Please, starting at the line that contains "Screen dimensions: 756x559", reproduce every line exactly until the records run out, skipping all pictures.
================
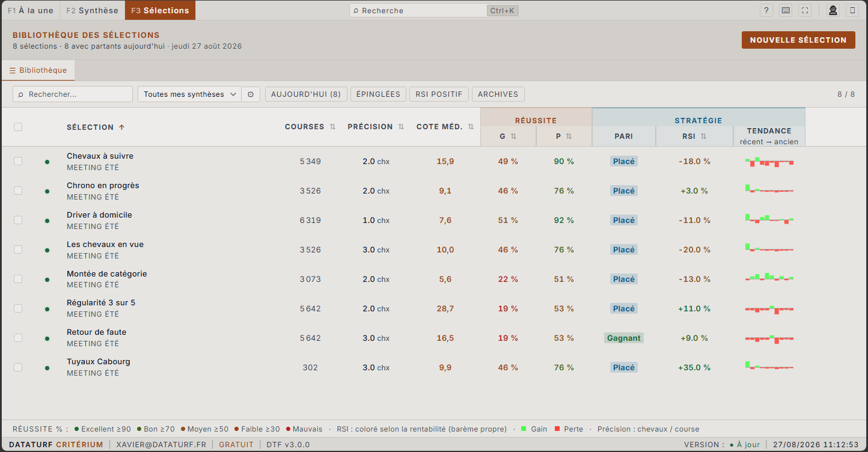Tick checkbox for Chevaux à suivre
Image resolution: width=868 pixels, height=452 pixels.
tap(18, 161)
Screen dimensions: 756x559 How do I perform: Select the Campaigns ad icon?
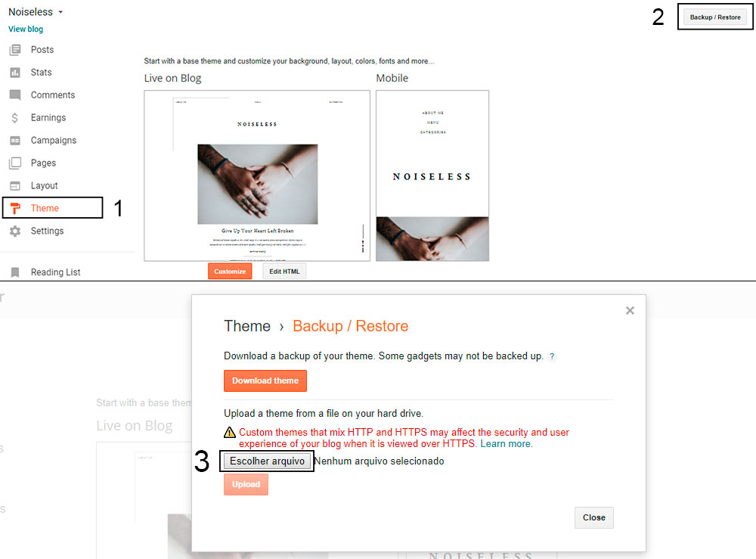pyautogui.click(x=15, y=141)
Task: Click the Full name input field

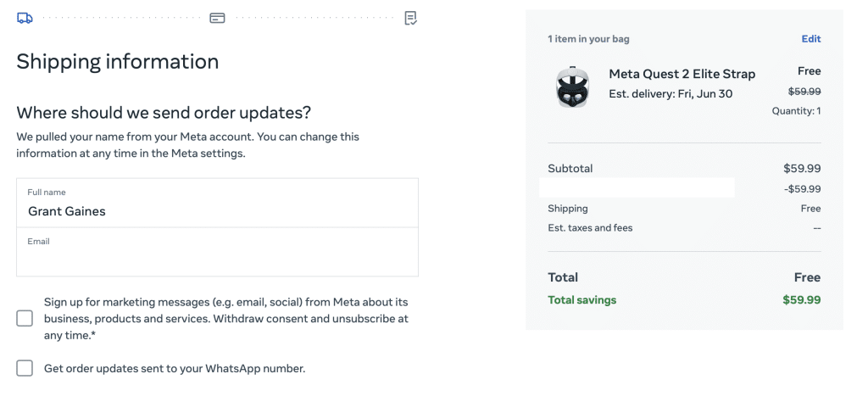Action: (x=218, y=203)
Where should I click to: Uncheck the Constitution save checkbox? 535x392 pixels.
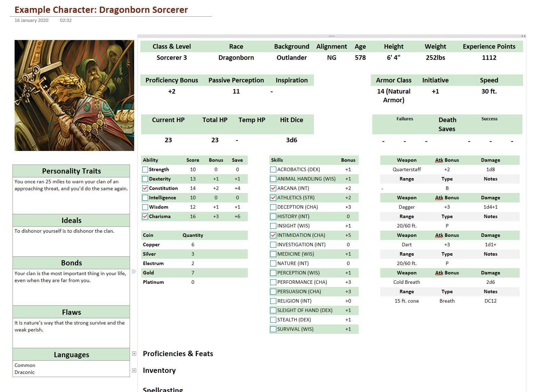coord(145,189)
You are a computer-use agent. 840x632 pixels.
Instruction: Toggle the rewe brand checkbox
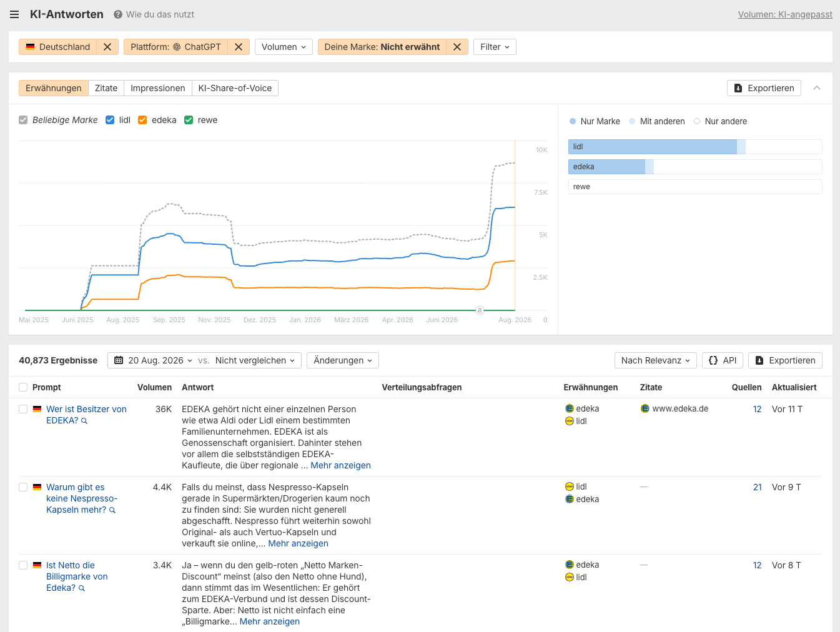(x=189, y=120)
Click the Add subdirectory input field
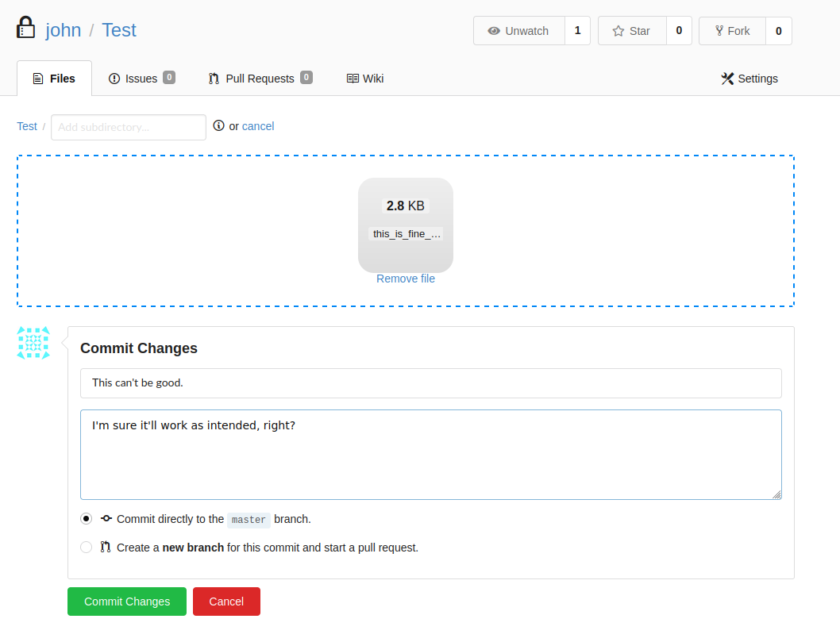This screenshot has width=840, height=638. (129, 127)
================
RESPONSE:
Screen dimensions: 756x559 How do I perform: Select the Campaigns ad icon?
pyautogui.click(x=15, y=141)
Task: Click the Full name input field

Action: (x=218, y=203)
Where should I click to: Uncheck the Constitution save checkbox? 535x392 pixels.
coord(145,189)
You are a computer-use agent. 840x632 pixels.
Instruction: Toggle the rewe brand checkbox
(x=189, y=120)
Click the Add subdirectory input field
This screenshot has width=840, height=638. (129, 127)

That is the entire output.